Ein schlimme Sache! Und jetzt überlegen wir mal: Wie wird die Beziehung des Architekten zu diesem Ehepaar in Zukunft aussehen? Nun, solange er nicht zu seiner Verantwortung steht, wird er den beiden nicht begegnen können. Er wird es vermeiden, sie zu treffen, spontan die Straßenseite wechseln, wenn er sie sieht. Er wird die Straße nicht mehr betreten, in der sie wohnen und er wird sich auf keinen Fall in die Nähe ihres Hauses wagen. Irgendwann werden die Nachbarn des Ehepaars von seinem Schurkenstück erfahren, schließlich auch die anderen Bewohner der Straße. Und immer wenn das geschieht, wird seine Welt ein bisschen kleiner, ein bisschen enger werden. Es wird sein wie in einem unsichtbaren Gefängnis.
Unglücklicherweise wirkt nun genau derselbe Mechanismus auch in Bezug auf den Lebendigen Gott. Da spielt sich ganz dasselbe ab. Und hier kommen wir ins Spiel: Was meinen Sie: Wenn Gott unser Leben ansieht: Wäre er mit allem einverstanden, was er sieht? Ich meine: Gott ist ja bestimmt nicht kleinlich, aber mit allem einverstanden? Wäre er doch wohl eher nicht, oder? Man lebt ja so allerhand zusammen: Gute und weniger gute Dinge ...

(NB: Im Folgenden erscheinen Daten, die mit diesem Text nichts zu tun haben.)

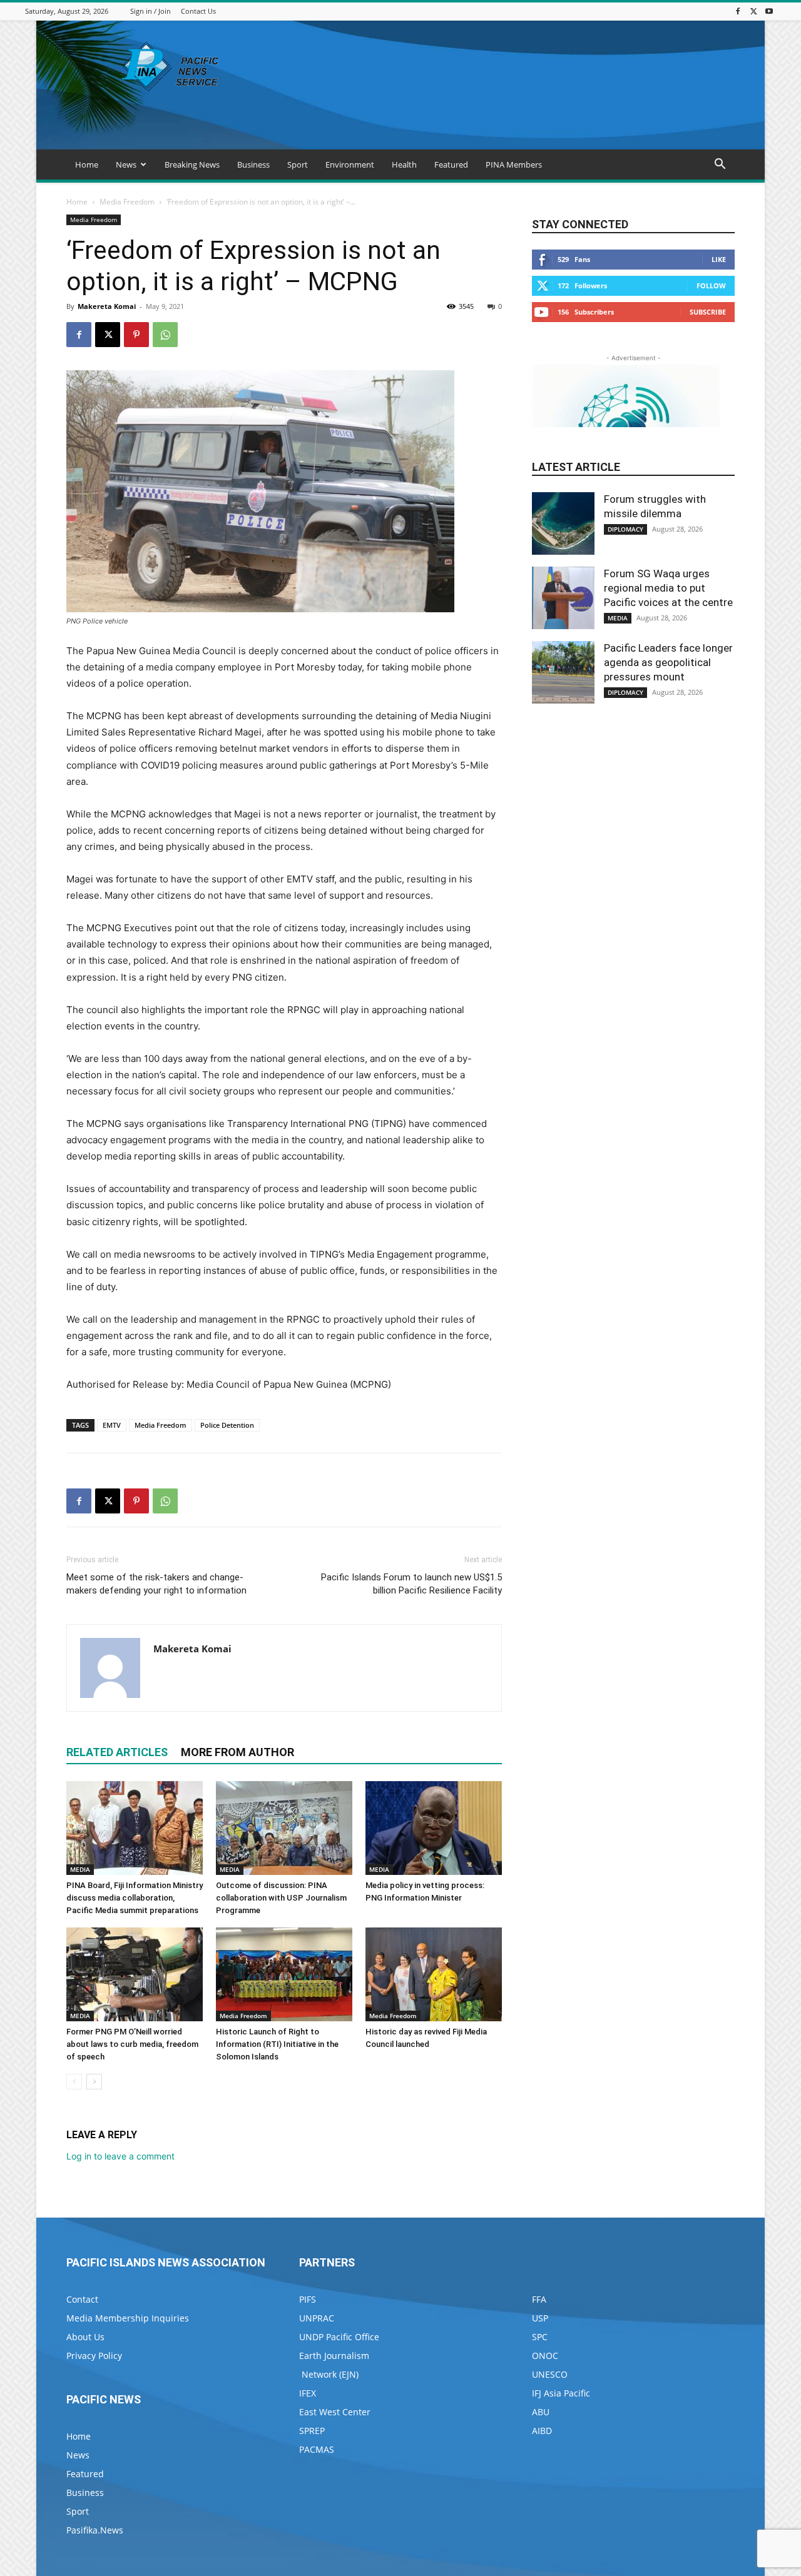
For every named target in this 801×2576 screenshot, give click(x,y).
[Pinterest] (136, 334)
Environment (349, 164)
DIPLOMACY (625, 529)
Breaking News (192, 164)
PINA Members (514, 164)
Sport (297, 164)
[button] (720, 165)
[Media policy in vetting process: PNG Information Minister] (433, 1828)
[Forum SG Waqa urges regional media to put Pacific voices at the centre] (563, 598)
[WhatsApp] (165, 334)
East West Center (334, 2412)
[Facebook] (738, 11)
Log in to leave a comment (120, 2156)
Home (86, 164)
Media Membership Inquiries (127, 2318)
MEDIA (80, 1869)
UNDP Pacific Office (339, 2337)
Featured (451, 164)
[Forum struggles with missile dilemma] (563, 523)
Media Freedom (127, 201)
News (126, 164)
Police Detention (227, 1425)
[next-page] (94, 2081)
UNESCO (550, 2374)
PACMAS (316, 2449)
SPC (540, 2337)
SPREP (312, 2431)
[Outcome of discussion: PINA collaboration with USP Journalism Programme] (284, 1828)
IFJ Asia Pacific (561, 2393)
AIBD (542, 2431)
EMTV (112, 1425)
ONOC (545, 2355)
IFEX (307, 2393)
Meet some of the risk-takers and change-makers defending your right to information (156, 1584)
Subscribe (708, 311)
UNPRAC (316, 2318)
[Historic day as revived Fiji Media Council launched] (433, 1974)
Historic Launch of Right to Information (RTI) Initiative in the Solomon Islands (277, 2044)
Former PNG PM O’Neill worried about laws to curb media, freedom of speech (132, 2044)
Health (404, 164)
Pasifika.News (94, 2530)
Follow (711, 285)
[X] (753, 11)
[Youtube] (769, 11)
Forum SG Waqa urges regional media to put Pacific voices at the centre (668, 588)
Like (719, 259)
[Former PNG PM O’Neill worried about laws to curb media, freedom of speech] (134, 1974)
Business (253, 164)
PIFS (307, 2299)
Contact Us (198, 11)
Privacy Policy (94, 2355)
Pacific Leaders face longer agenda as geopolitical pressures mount (668, 662)
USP (540, 2318)
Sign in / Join (150, 11)
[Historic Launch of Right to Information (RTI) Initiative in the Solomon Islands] (284, 1974)
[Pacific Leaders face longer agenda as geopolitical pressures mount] (563, 672)
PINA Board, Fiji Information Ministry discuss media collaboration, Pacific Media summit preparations (134, 1898)
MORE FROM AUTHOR (237, 1752)
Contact (82, 2299)
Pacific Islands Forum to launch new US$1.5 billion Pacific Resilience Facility (411, 1584)
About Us (85, 2337)
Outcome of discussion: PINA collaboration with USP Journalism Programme (281, 1898)
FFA (539, 2299)
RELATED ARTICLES (117, 1752)
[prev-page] (74, 2081)
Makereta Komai (107, 306)
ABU (540, 2412)
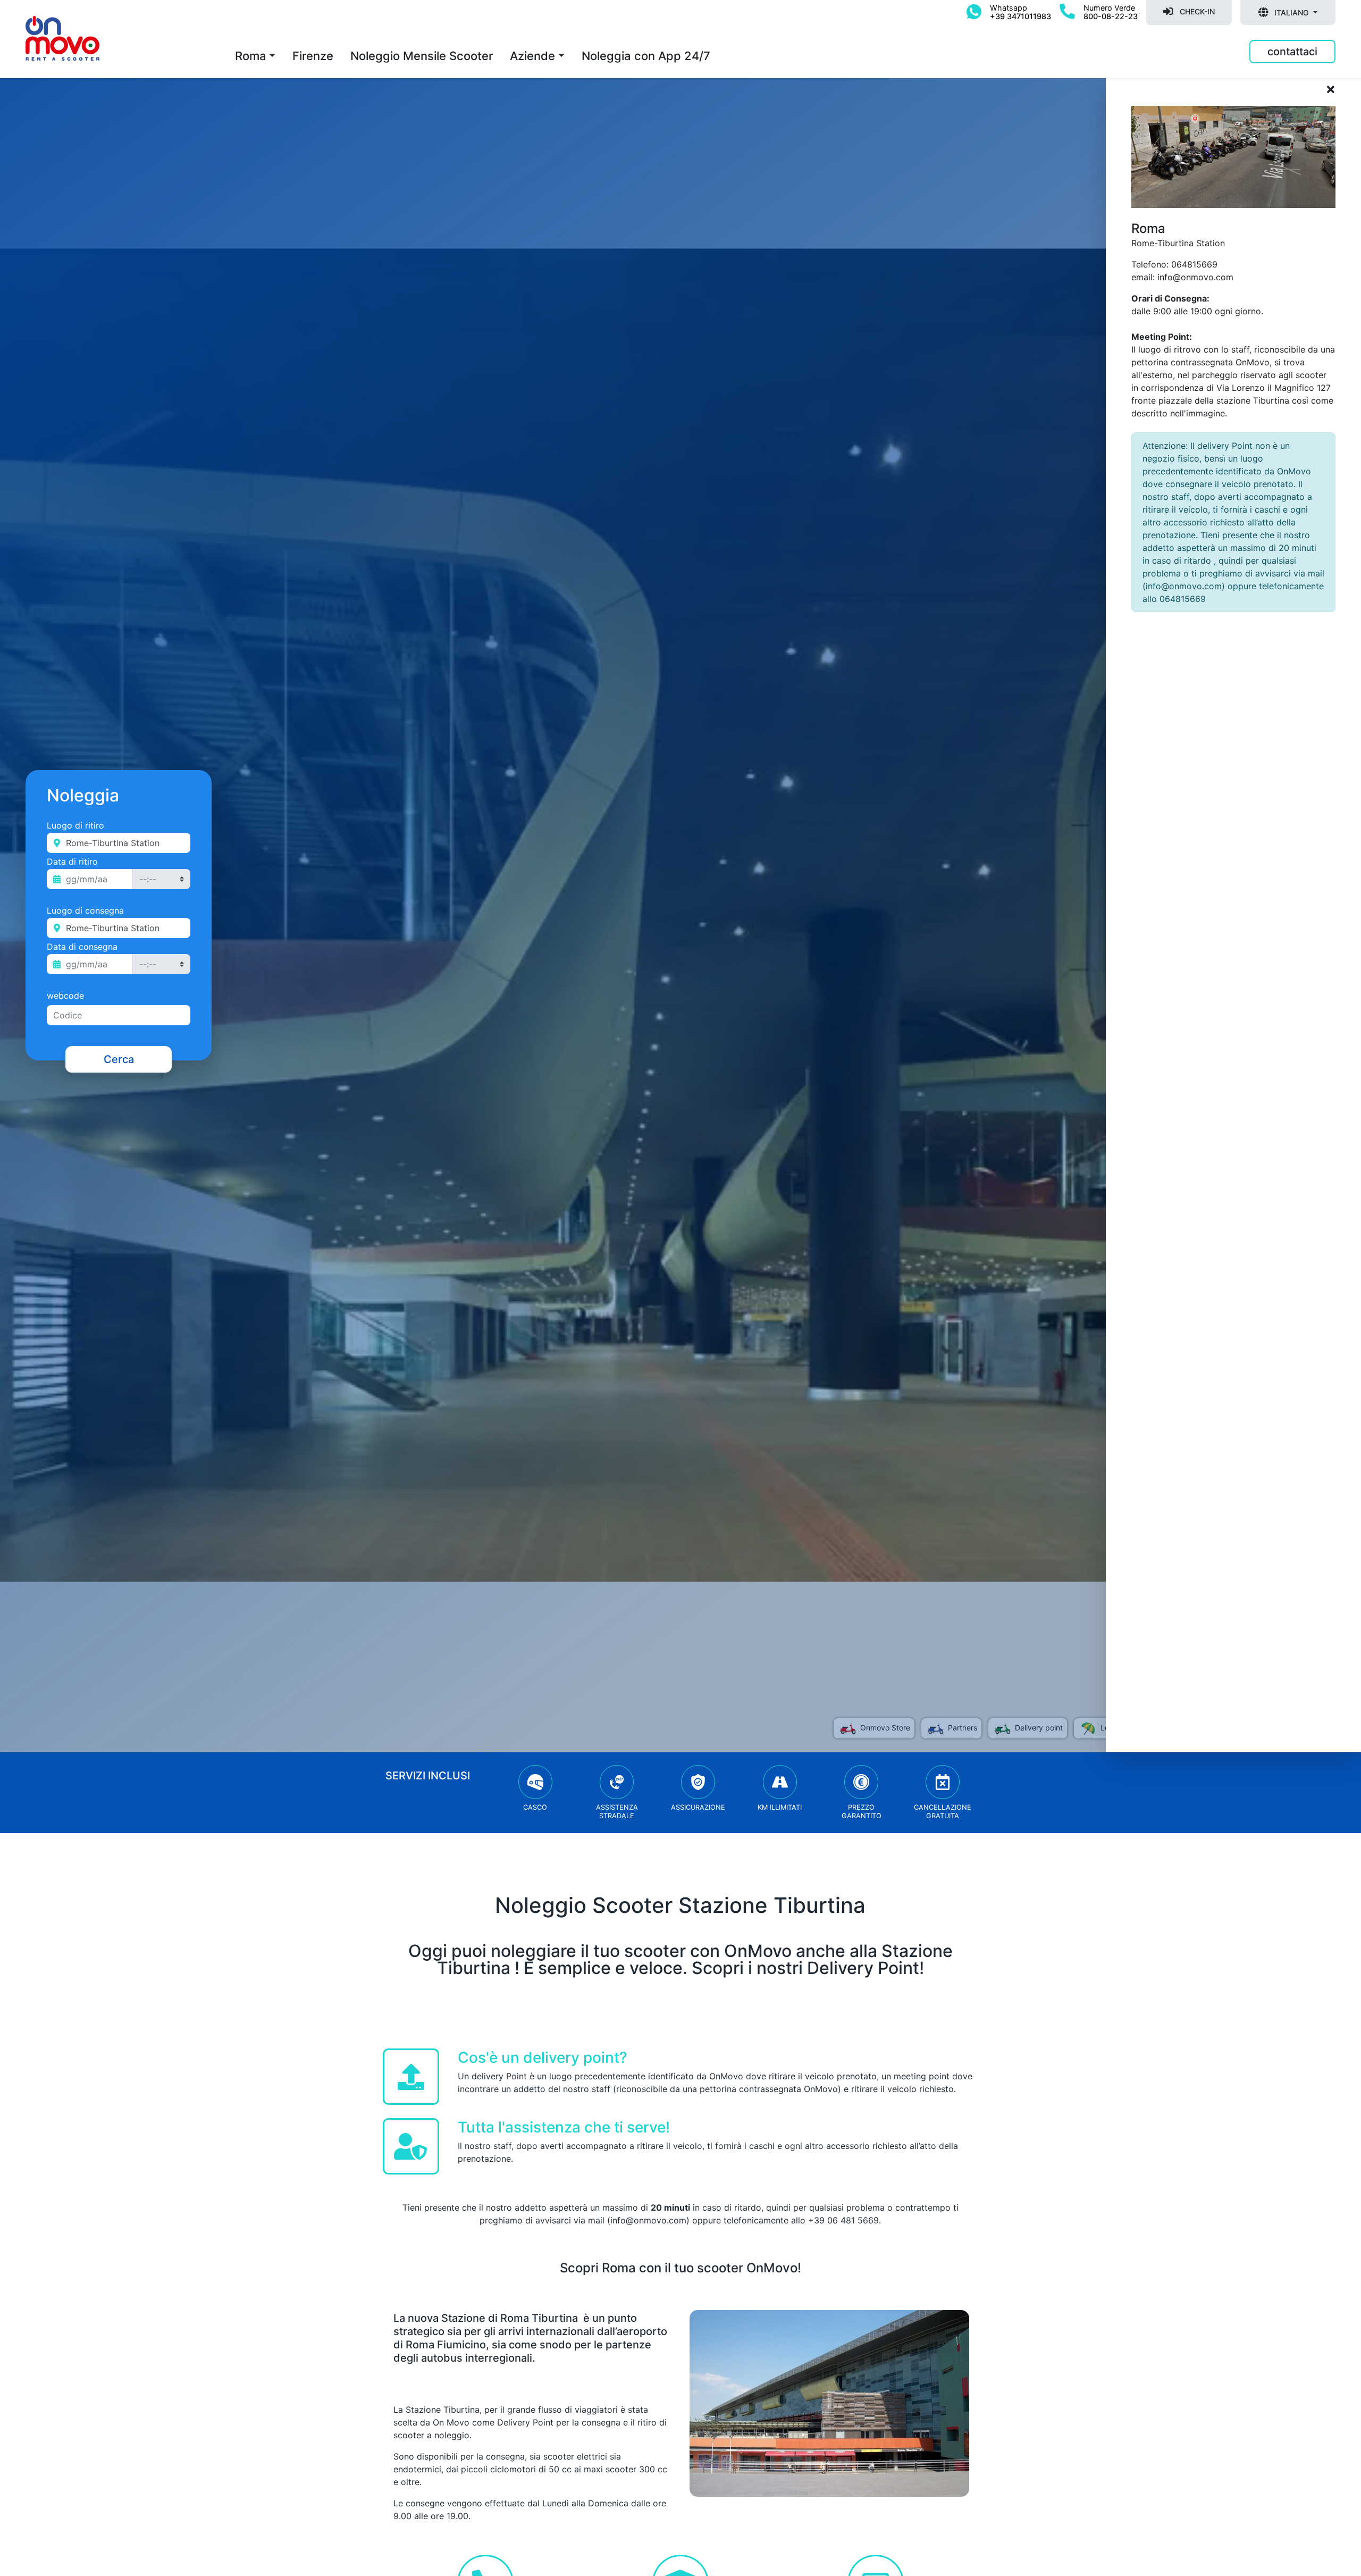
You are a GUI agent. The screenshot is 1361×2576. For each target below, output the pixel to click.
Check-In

Und diese Dinge haben – leider – eine völlig unerwünschte Nebenwirkung: Sie führen eine Beziehungsstörung herbei zwischen Gott und uns. Sie trennen die Verbindung: Wie bei dem Architekten und dem Ehepaar. Unsere Welt wird kleiner und enger – viel enger! Wir verschließen uns die ganze große Welt Gottes! Wir können ihm nicht mehr frei begegnen. Wir leben – wie in einem unsichtbaren Gefängnis.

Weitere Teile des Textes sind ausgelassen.